Em primeiro lugar, Célio foi um daqueles que nos trouxe Lacan – e, com Lacan, um outro jeito de ler Freud.  Numa época em que a formação dos psicanalistas em Belo Horizonte era extremamente conservadora, e a produção na área da psicanálise pouco interessante intelectualmente, surgiu o Colégio Mineiro de Psicanálise, com uma concepção diversa da teoria analítica, e, por isso mesmo, pretendendo repensar a questão da formação dos seus agentes. O Colégio não durou muito tempo, mas irradiava, ou concentrava, ou dava acesso, a alguma coisa difícil de esquecer para quem passou por lá. Era este modo de conceber o inconsciente, as pulsões, a transferência, em ruptura com o registro psicologizante, limitado, estreito, em que era comumente pensado então – e de perceber as decisivas consequências disso, na clínica como na formação.  Ora, a interlocução com Célio era indispensável para que esse horizonte novo se descortinasse. Não que ele ocupasse cargo algum, ou qualquer tipo de função diretora institucional; pelo contrário, preferiu permanecer numa outra instituição analítica, mais tradicional. Mas conversar com ele, ouvi-lo falar, ler esta ou aquela nota que escrevia, ou um texto ou um autor que indicava, foi uma contribuição inestimável para a psicanálise em Belo Horizonte, muito especialmente neste momento – final dos anos 70, início dos 80 – em que os primeiros seminários de Lacan começavam a circular por aqui.
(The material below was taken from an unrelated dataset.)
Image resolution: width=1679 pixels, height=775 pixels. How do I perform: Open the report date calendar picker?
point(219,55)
Mas Célio não era só psicanálise, era também filosofia – ou melhor, fazia a única ponte que se encontrava então por aqui entre psicanálise e filosofia. Em nenhum outro lugar me lembro tão vividamente dele como nas salas empoeiradas do oitavo andar da FAFICH: chegava para seus seminários com uma mochila nas costas, da qual extraía, invariavelmente, uma garrafa de café e copinhos de papel. No lançamento de um livro seu, alguém comparou Célio a Melquíades, aquele personagem de Cem Anos de Solidão que passava de tempos em tempos pelo pequeno vilarejo de Macondo, trazendo a cada vez, em seu baú, os objetos e invenções mais insólitas. De fato, como o baú de Melquíades, a mochila de Célio, além da garrafa  de café, continha livros, textos, nomes, ideias e  autores desconhecidos – e as perspectivas que se abriam arejavam o provincianismo da nossa visão.
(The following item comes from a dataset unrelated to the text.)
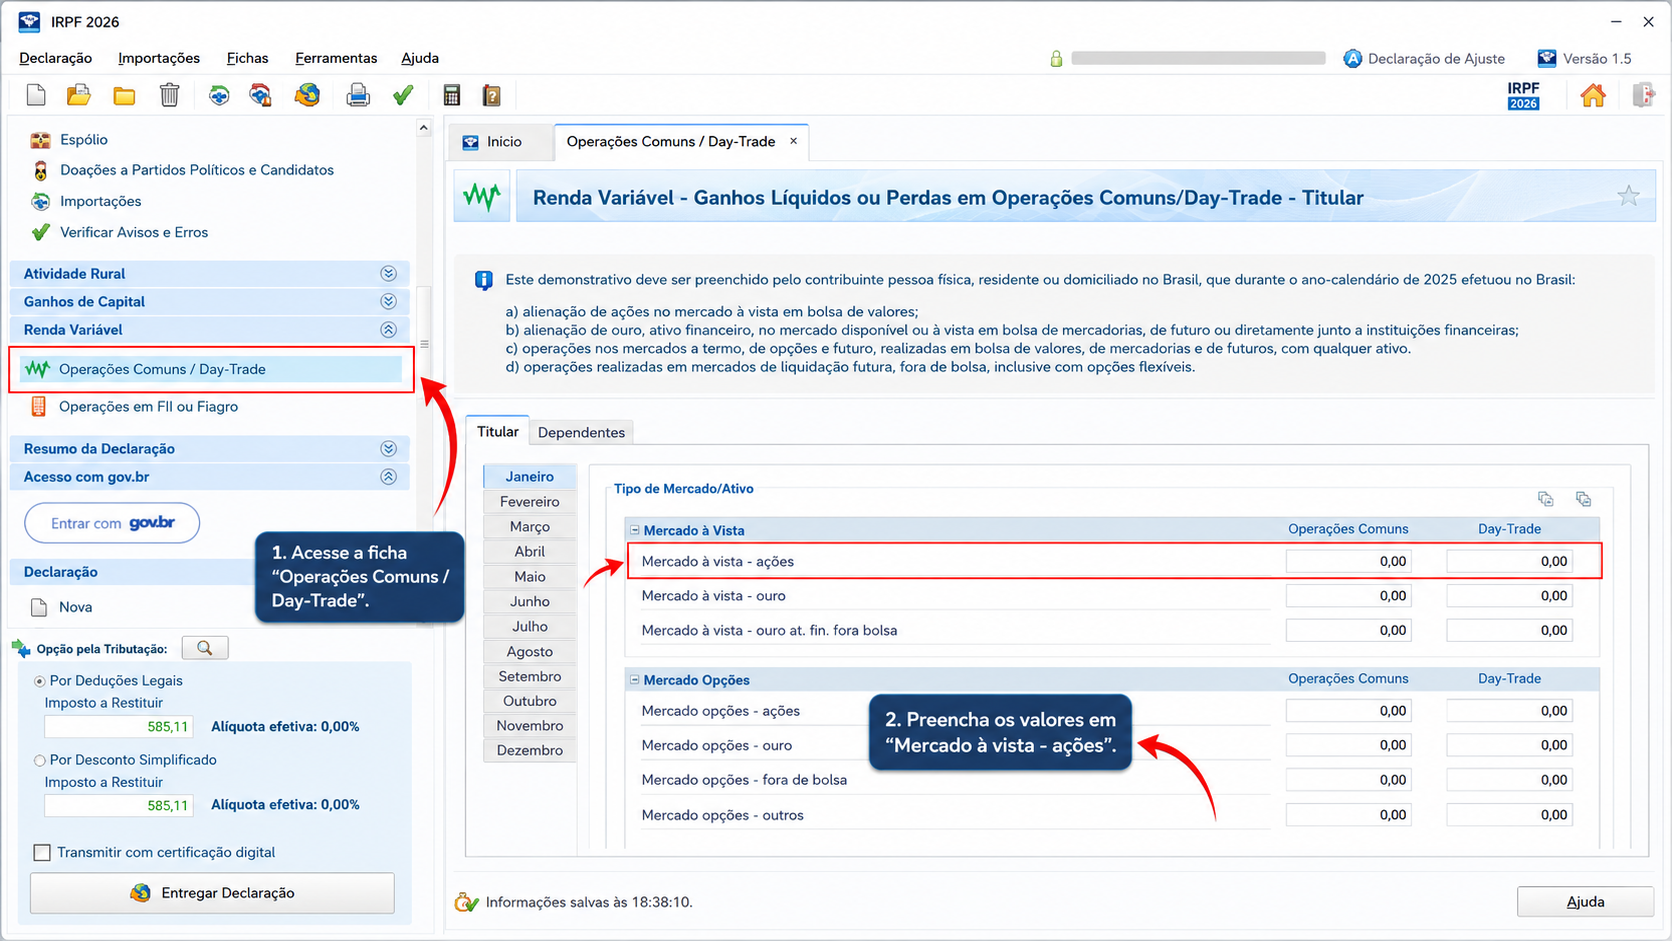Click the trash delete icon in the toolbar

click(x=169, y=95)
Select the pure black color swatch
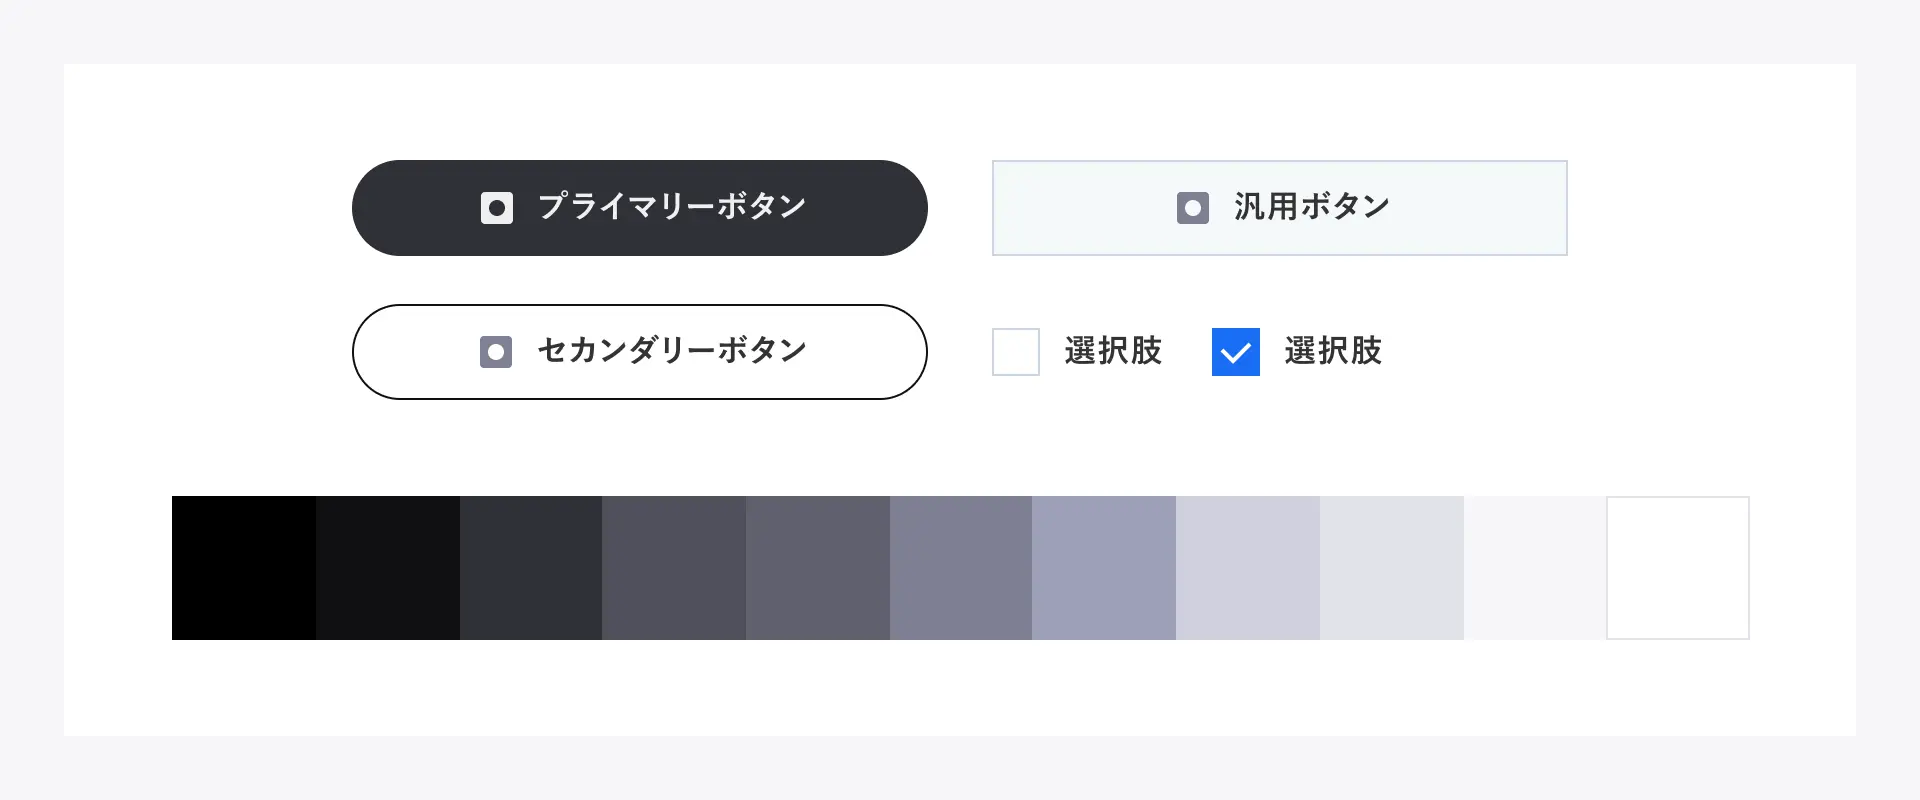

Sobretudo, na psicanálise como na filosofia, Célio trazia um agudo senso da dimensão política, que tanto faltava a nossos professores, sobretudo na área psi. Ao lado de José de Anchieta Corrêa, Cézar Rodrigues Campos, Antonio Benetti, trouxe Foucault a Belo Horizonte, no início dos anos 70- e essa presença foucaultiana, à qual não tive acesso direto, teve os mais marcantes efeitos na minha formação e na de tantos outros. Por este senso político, a psicanálise, com Célio, nunca era neutra, nunca se deixava institucionalizar ou normatizar. Não se restringia a uma prática liberal dentro do consultório, enquadrada por um setting, definida por uma instituição: conversava com outras disciplinas, buscava outros espaços de produção e ação, inclusive, e muito especialmente, no âmbito da saúde pública e da saúde mental.

A saúde mental belo-horizontina, como se sabe, deve muitíssimo à psicanálise. Talvez não se saiba tanto, e é preciso que se diga: deve muitíssimo à psicanálise tal como Célio a trouxe, viva, inquieta, curiosa, decidida a não deixar-se domar.

Neste momento em que o mundo-Macondo em tempos de pandemia parece cumprir a etapa final de seus cem anos de solidão,  não podemos, presos em casa, nos despedir de Célio Garcia com velório, sepultamento, missa de sétimo dia, enfim com  todas as cerimônias de adeus da nossa cultura – às quais eu certamente compareceria para prestar-lhe homenagem, e abraçar todos aqueles que sentem profundamente a partida  do amigo, analista e educador. Lamento. A despedida final daqueles que amamos exige a presença física, o corpo, o calor do afeto para espantar o frio da ausência. Eu sinto muito, Célio, que não haja outra maneira de te dizer adeus a não ser assim.

Resta a esperança de que, dos pedaços do mundo tal como o conhecemos, que já se desfaz, que se vai aos poucos, nasça algum outro mundo, algumas outras possibilidades mais férteis, alguns caminhos mais ousados.  Lutar por este mundo é também lutar para que a lembrança de Célio-Melquíades produza seus efeitos na formação das novas gerações; para que sua mochila-baú continue a abrir-se, inesgotável, generosa, na oferenda dos mais saborosos frutos da cultura.